■ OBJETIVO PLANTEADO: Según el texto de la página, ¿a qué tipo de dato se convierte la columna «karma»?

■ TEXTO DE LA PÁGINA:

▬▬▬▬▬▬▬▬▬▬

In [30]:
import pandas as pd
import re

# NLP
import nltk
from sklearn.feature_extraction.text import CountVectorizer, TfidfTransformer

# Train, Test
from sklearn.model_selection import train_test_split

# Regresores
from sklearn.linear_model import LinearRegression
from sklearn.neighbors import KNeighborsRegressor
from sklearn.neighbors import RadiusNeighborsRegressor
from sklearn.tree import DecisionTreeRegressor
from sklearn.ensemble import RandomForestRegressor
from sklearn.svm import SVR
from sklearn.ensemble import AdaBoostRegressor
from sklearn.ensemble import GradientBoostingRegressor

# Metricas para regresiones
from sklearn.metrics import mean_absolute_error
from sklearn.metrics import mean_squared_error
from sklearn.metrics import r2_score

In [2]:
df_completo = pd.read_csv("Data/100178_Comentarios.csv", sep=";")

In [20]:
df = df_completo[["texto", "karma"]]
df = df.dropna()
df.reset_index(inplace=True, drop=True)
df["karma"] = df["karma"].astype("int32")
df.head()

Unnamed: 0,texto,karma
0,"O que les den de hostias hasta hartarse, son t...",77
1,"#1 Sea cual sea la opción, seguro que preferir...",35
2,"Un saludo Mysto, ¡hermoso!",51
3,Es tal es desproposito y la barbarie que no ca...,52
4,"#1 Es el problema, uno no quiere rebajarse. Pe...",33


In [21]:
stopwords = nltk.corpus.stopwords.words("spanish")

▬▬▬▬▬▬▬▬▬▬

■ INFORMACIÓN PROPORCIONADA:

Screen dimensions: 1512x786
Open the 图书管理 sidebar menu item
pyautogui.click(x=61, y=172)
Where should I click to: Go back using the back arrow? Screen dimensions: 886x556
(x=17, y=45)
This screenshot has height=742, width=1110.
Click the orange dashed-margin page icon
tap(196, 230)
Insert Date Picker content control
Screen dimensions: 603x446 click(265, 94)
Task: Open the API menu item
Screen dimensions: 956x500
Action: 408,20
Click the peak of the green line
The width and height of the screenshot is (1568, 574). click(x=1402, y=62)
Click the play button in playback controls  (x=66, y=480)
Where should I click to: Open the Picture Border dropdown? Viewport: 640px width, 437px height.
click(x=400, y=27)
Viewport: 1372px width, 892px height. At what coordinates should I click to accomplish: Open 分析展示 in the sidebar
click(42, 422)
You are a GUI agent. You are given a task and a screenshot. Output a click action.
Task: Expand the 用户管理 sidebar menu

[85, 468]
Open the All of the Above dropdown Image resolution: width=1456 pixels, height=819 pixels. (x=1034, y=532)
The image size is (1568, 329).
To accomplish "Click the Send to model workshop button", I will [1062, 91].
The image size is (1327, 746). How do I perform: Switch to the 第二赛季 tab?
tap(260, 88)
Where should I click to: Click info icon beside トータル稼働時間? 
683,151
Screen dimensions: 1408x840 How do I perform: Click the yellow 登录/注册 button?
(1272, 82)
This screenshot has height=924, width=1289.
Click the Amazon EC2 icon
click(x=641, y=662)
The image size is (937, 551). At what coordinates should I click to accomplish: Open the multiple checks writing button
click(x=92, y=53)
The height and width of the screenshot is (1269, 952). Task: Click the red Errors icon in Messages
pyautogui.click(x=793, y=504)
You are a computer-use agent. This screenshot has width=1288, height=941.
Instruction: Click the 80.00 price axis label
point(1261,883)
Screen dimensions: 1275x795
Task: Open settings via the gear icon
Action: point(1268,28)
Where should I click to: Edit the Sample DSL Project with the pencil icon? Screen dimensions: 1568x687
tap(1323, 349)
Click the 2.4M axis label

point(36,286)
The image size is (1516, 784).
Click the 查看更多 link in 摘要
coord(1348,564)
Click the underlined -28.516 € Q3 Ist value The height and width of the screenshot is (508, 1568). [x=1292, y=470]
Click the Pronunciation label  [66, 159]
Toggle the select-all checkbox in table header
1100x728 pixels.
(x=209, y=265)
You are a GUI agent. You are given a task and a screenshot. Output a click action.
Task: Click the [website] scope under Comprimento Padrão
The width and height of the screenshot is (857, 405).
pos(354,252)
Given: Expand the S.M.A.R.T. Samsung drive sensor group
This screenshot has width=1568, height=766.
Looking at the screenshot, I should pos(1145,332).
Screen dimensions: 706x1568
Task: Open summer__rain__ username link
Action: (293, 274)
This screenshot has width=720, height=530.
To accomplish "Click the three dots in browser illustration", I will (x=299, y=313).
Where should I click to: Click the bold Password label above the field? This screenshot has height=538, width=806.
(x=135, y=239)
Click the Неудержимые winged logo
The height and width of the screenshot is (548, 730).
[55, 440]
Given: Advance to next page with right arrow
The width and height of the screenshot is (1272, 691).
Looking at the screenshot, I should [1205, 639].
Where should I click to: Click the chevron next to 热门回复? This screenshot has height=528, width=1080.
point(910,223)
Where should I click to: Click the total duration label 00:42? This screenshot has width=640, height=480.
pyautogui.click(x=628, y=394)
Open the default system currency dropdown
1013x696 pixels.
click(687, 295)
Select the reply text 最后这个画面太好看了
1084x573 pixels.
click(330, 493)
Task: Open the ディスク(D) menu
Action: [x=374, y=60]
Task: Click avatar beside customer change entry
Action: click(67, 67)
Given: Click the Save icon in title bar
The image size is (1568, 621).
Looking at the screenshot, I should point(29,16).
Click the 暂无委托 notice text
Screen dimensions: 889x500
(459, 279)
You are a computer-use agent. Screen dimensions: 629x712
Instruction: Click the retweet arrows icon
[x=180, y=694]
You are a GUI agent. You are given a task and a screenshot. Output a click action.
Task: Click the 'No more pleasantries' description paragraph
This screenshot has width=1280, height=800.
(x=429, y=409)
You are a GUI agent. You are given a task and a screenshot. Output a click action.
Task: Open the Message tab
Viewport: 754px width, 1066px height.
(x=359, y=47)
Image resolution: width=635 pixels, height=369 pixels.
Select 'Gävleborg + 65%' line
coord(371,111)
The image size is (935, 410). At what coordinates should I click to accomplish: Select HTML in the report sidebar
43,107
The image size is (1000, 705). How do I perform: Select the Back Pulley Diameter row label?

▬▬▬▬▬▬▬▬▬▬

■ RESPUESTA COMPLETA: Se convierte al tipo «int32».